[Nut-upsdev] Spurious messages on start

Mon Nov 20 12:26:45 CET 2006

>> Not really. We do check if the driver socket is available and readable.
>> This should cover most configuration problems.
> A readable socket doesn't guarantee that there is a UPS attached, or
> that the UPS is the correct one for the driver.

There is nothing upsd can do about that. If a driver decides to create a
socket to upsd to connect to, for upsd that's enough to ask the driver for
a DUMPALL and it will do just that. If the driver returns something
(either the right information, or plain nonsense), the information will be
accepted and is available for upsmon to read. If it doesn't, upsd will
declare the driver stale after MAXAGE seconds have passed. Waiting for
DUMPALL to complete won't make a difference here.
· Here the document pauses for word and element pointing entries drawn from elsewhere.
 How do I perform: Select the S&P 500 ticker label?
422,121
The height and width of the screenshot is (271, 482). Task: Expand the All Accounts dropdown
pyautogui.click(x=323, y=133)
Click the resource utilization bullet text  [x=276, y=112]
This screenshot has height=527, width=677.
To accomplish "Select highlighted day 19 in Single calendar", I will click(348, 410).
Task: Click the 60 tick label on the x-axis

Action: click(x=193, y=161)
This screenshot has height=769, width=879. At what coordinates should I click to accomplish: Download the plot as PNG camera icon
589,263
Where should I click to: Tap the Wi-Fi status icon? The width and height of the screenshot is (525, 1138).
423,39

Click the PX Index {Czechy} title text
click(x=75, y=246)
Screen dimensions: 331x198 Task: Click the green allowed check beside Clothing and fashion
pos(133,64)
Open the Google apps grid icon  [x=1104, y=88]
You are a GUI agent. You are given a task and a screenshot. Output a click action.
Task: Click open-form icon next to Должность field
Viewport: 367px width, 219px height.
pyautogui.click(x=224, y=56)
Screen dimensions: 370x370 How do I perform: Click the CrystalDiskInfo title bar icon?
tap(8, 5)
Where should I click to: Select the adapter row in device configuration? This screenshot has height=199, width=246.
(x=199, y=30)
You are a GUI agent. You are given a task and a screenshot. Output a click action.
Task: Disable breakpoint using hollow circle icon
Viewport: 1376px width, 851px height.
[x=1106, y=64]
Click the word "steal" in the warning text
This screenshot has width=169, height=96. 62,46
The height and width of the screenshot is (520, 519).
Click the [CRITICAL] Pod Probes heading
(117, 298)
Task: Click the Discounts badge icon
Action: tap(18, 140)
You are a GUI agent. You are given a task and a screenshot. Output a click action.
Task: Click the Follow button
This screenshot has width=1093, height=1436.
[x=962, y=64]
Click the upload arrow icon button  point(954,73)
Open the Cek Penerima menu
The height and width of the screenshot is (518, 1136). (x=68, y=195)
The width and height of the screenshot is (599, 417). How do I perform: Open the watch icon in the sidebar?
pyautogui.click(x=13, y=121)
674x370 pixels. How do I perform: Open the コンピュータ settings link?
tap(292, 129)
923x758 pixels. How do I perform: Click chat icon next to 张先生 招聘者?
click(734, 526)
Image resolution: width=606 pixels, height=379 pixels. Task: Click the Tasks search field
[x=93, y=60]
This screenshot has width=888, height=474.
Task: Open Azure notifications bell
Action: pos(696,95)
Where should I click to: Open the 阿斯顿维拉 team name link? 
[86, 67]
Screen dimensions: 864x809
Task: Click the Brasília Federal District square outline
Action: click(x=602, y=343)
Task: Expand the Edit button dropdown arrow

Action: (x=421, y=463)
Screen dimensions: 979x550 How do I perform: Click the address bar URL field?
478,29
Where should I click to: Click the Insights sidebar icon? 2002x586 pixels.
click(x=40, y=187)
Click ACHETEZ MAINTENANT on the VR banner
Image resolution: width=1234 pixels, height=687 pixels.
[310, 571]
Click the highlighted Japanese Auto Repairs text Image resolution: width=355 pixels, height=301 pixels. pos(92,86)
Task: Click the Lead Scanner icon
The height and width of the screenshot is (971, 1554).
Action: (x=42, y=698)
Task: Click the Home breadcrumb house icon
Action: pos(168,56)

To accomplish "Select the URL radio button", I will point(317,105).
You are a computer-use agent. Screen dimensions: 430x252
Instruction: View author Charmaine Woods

> Perhaps it's not necessary to wait for a dump of all the data, but perhaps
> one should wait until the driver has talked to the UPS. This would catch
> configuration problems of users who are trying to set up NUT
> incorrectly, while the driver is still in the foreground.  Is that
> what the "fake" INIT command would do?

No. The DUMPALL command serves to populate the tree of all variables that
can be read from the UPS, ups.status being one of them. Right after
connecting to the driver this tree will be emptied. If upsmon tries to
read the ups.status then, it will fail miserably with a VAR-NOT-SUPPORTED
until the driver has added this variable. Enter the "fake" INIT command.
This puts the variable ups.status in the tree with the value "INIT". This
keeps upsmon happy (since it will only check if it can read ups.status)
while upsd is filling the tree of variables. Once it has received
ups.status from the driver, the "INIT" will be overwritten with the real
ups.status. If this doesn't happen within MAXAGE seconds, the data will be
marked stale and communications lost is reported for this UPS. Business as
usual./

> I don't quite see what this has to do with upsd, though. Why is upsd
> supposed to wait for something from the driver, rather than simply
> starting upsd after the driver forks?

See above. Until DUMPDONE, upsd has no idea what variables are supported
by the UPS. If you ask it the value of variable ups.status right after
connecting to the driver, but before completion of the DUMPALL command,
chances are that it doesn't know this variable (yet) and will report an
error.

> It seems to me that any startup error handling should be done in upsdrvctl
> and/or the driver itself, rather than upsd.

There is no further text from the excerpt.